Re: New Standards for Freight Cars Models

Pieter Roos

--- In STMFC@..., "Mike Brock" <brockm@...> wrote:
Hmmm. Lessee. You're saying that IF the new accurate standard O
scale gage
is 4'8.5" between the rails instead of the current 5' gage that the new
products...lets say...oh...maybe 100 brass steam locos yearly...will
outnumber the 12,000 brass steam engines currently in use? Do you
think that current owners of layouts using track and wheel profiles
associated with RP-25 Code 110 are going to throw away all their
stuff in
order to use more accurate wheel and track [ frog ] dimensions? Need a
bridge? Cheap?

Obviously it depends upon what the standard is. Kadee #5 couplers do
with their "scale" couplers so applying scale couplers to a fleet of
#5's is
not a problem.

Exactly Mike, the proposals for standard truck dimensions and coupler
box/draft gear sizes would have no effect on existing models and
layouts, nor on the 99% of modelers who would never think of changing
out a truck on a freight car unless it's broken. Trying to force
everyone to adopt Proto 87 standards would undoubtedly be a losing
proposition, yet the standard DOES exist. BTW, if I'm not mistaken
there are a reasonable number of O Scalers who do use the correct
track gauge, and have products available to them that meet that
standard(although most commercial models do require modification).
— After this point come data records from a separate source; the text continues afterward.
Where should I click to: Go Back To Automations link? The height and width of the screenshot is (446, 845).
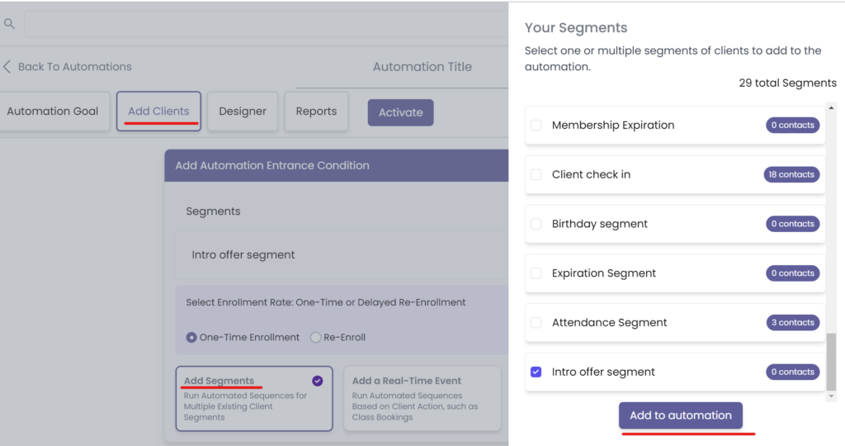click(74, 67)
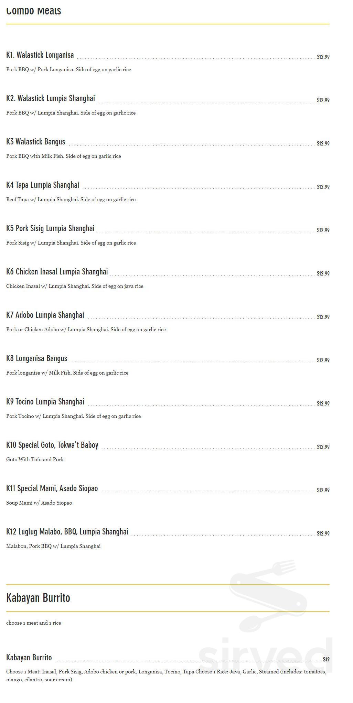Select the Kabayan Burrito menu item title
The width and height of the screenshot is (353, 703).
click(29, 658)
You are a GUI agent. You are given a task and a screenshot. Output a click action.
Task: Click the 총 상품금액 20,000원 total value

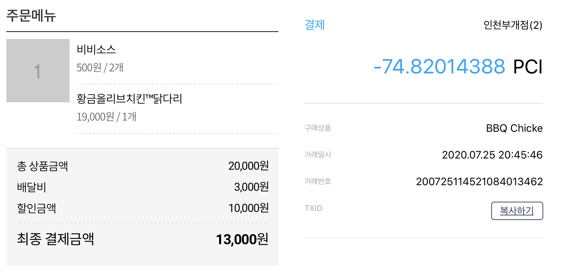click(249, 166)
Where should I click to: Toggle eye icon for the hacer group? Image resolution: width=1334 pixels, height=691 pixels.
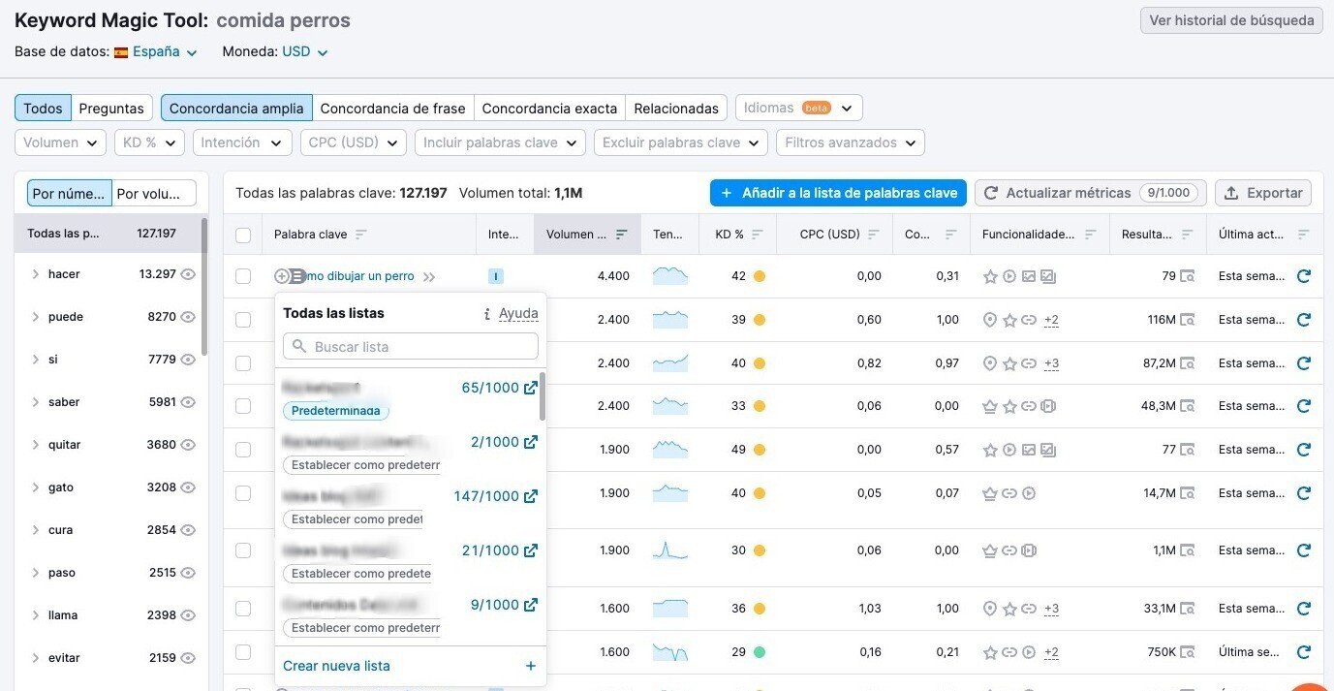pyautogui.click(x=188, y=274)

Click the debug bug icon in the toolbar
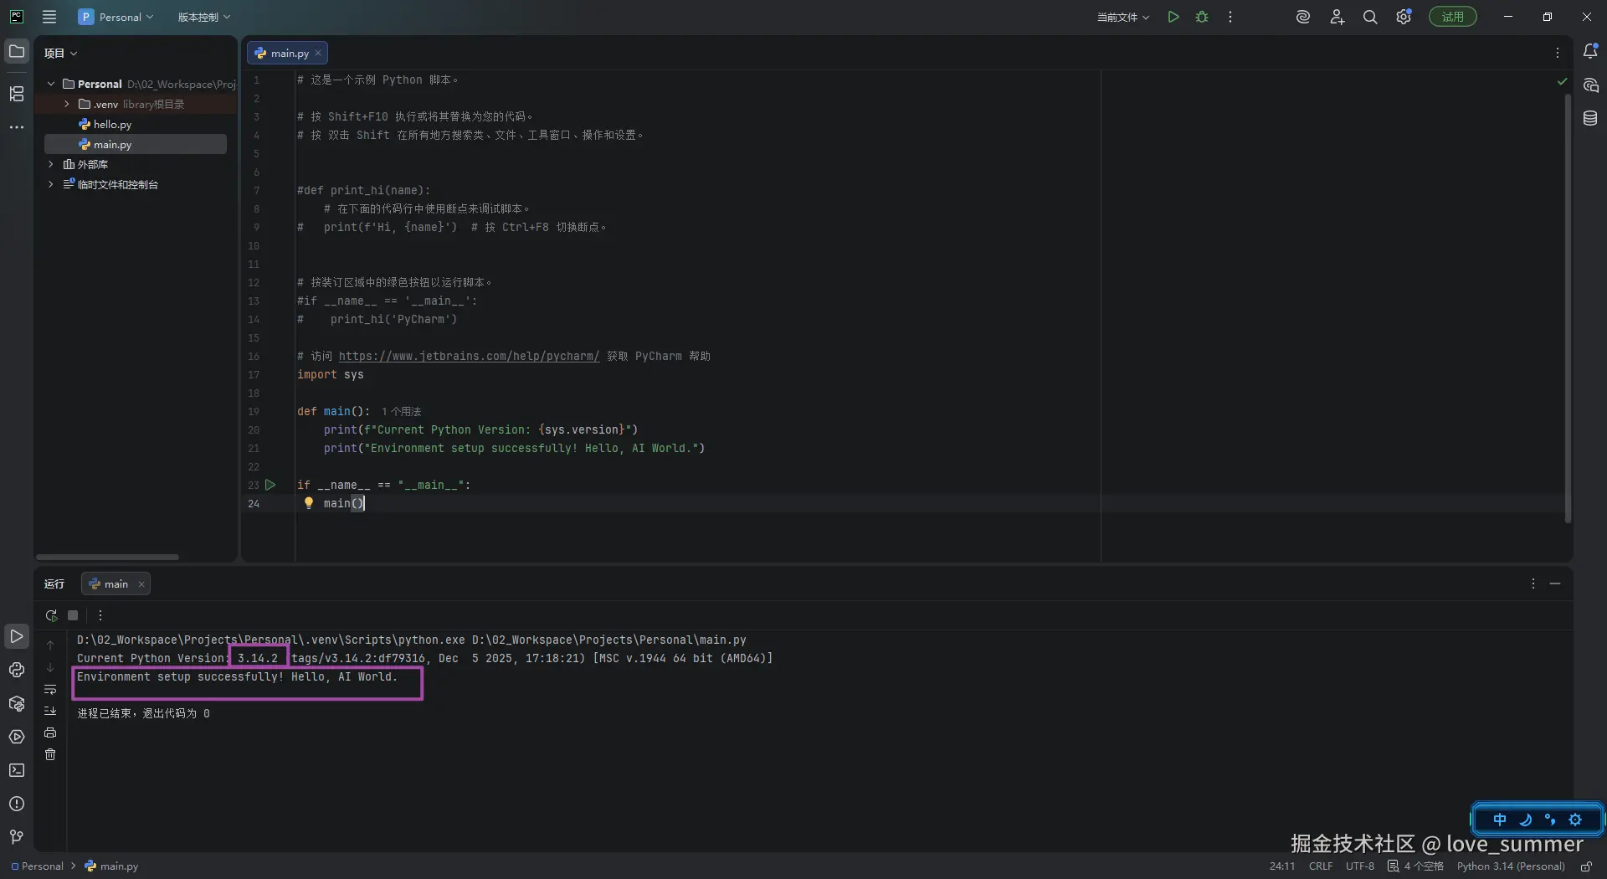click(x=1202, y=17)
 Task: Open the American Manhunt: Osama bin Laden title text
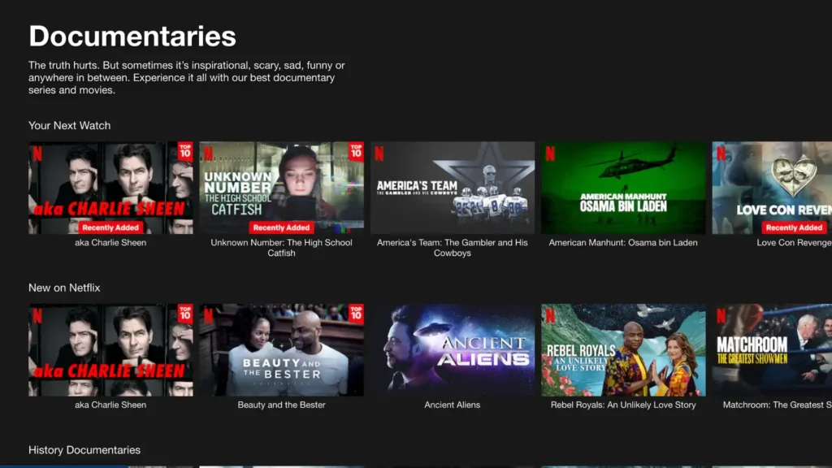tap(623, 243)
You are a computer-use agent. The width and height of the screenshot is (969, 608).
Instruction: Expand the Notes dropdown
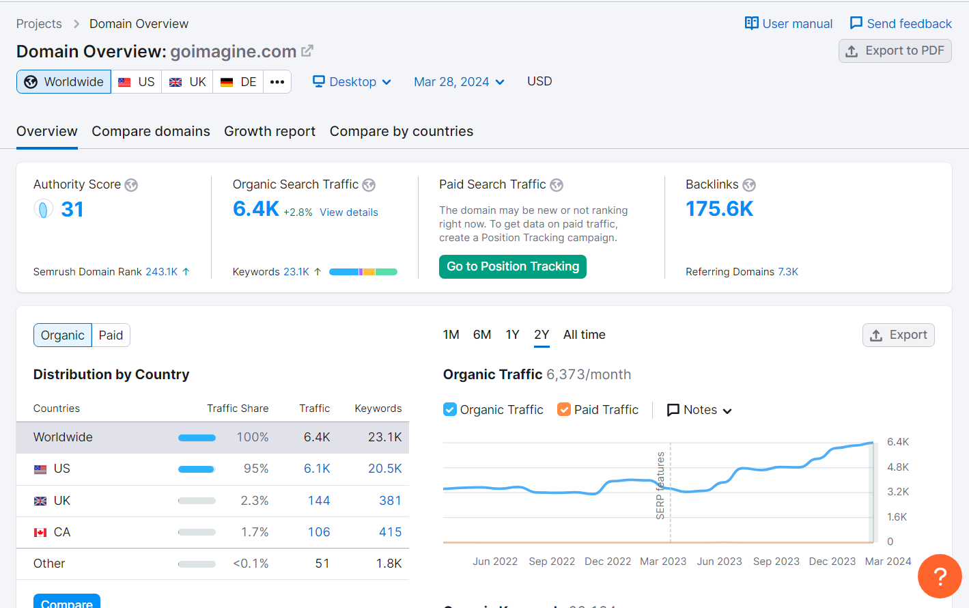coord(698,409)
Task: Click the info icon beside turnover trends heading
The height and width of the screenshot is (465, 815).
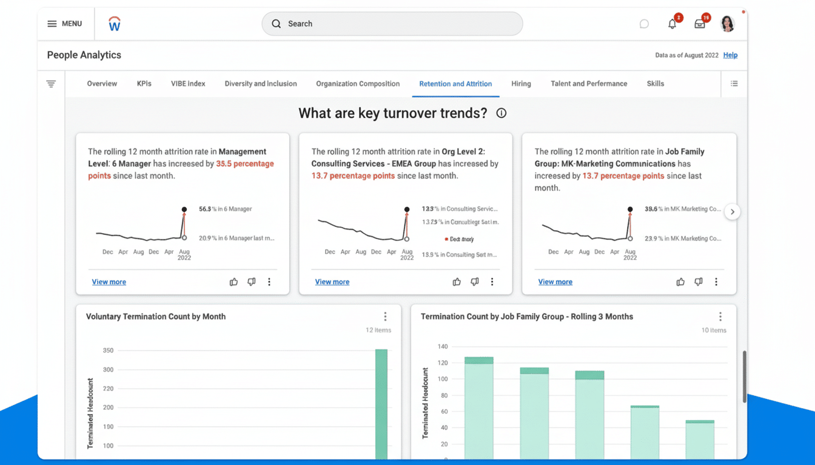Action: pos(501,113)
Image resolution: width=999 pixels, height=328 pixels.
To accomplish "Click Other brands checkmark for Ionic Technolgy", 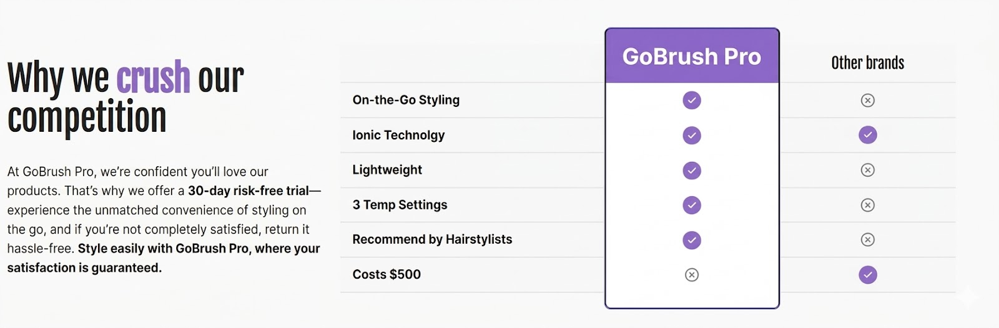I will [868, 135].
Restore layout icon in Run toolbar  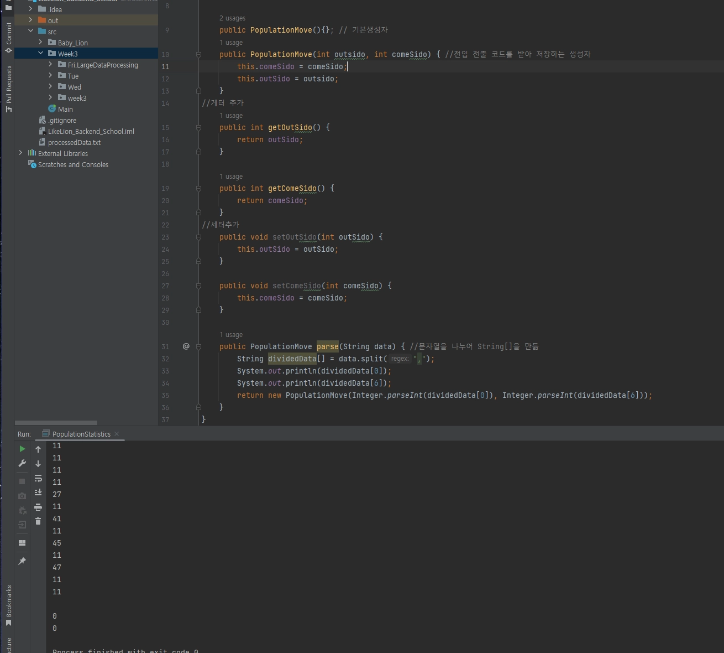(22, 543)

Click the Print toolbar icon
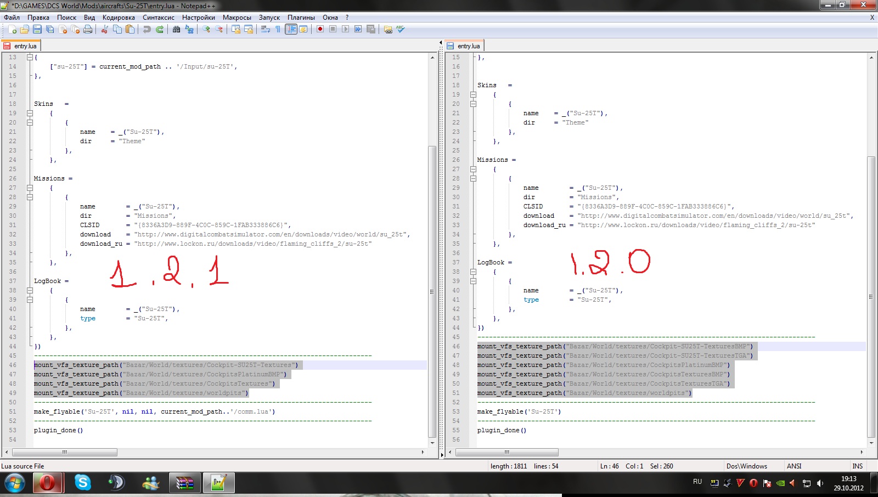click(88, 30)
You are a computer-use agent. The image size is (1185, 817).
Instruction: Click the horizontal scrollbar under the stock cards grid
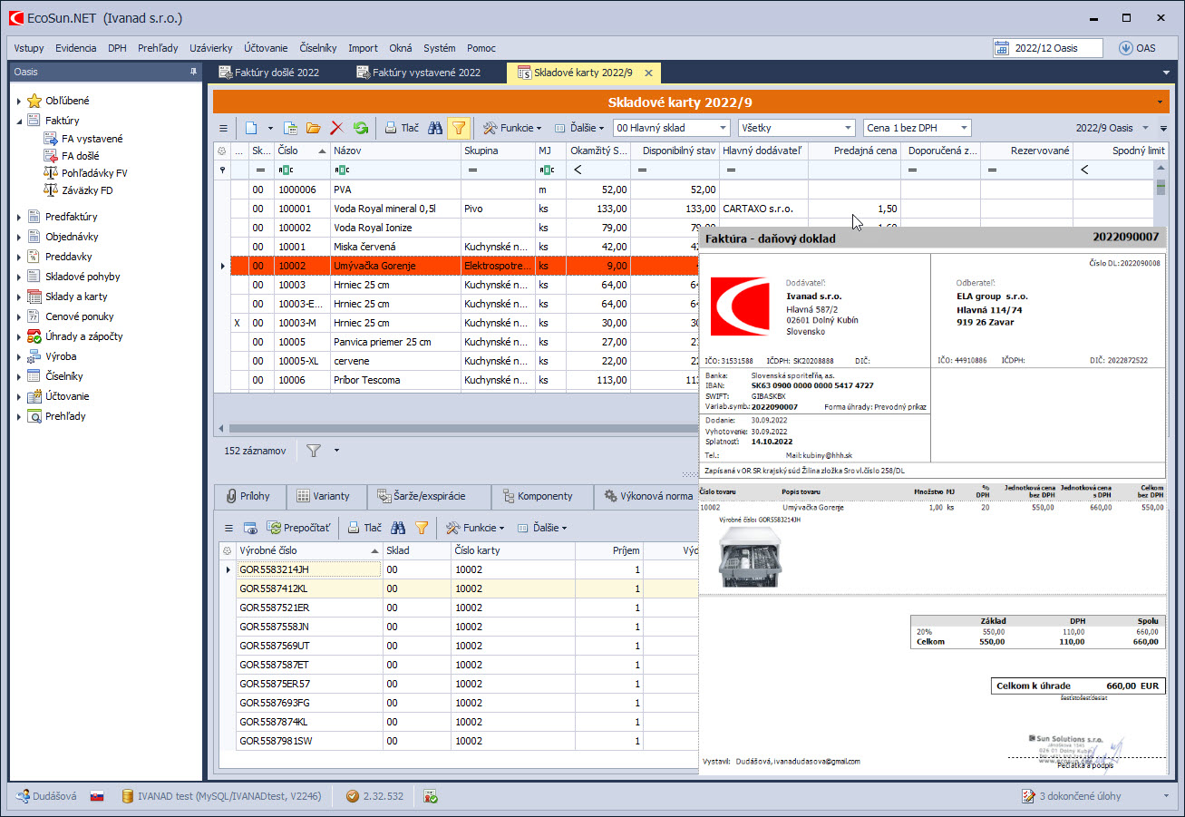(x=453, y=428)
Thirty years ago the members of the National Association of S Gaugers
decided the existing NMRA track and wheel standards for S scale were
too coarse and established a new standard which was, in fact,
incompatible with all existing equipment. About two years ago NMRA
officially adopted the NASG standards, recognizing that nothing had
been manufactured to the old NMRA standard in about twenty years.
Granted, the installed base was tiny compared to HO or even O scale,
but such a major change can and did happen.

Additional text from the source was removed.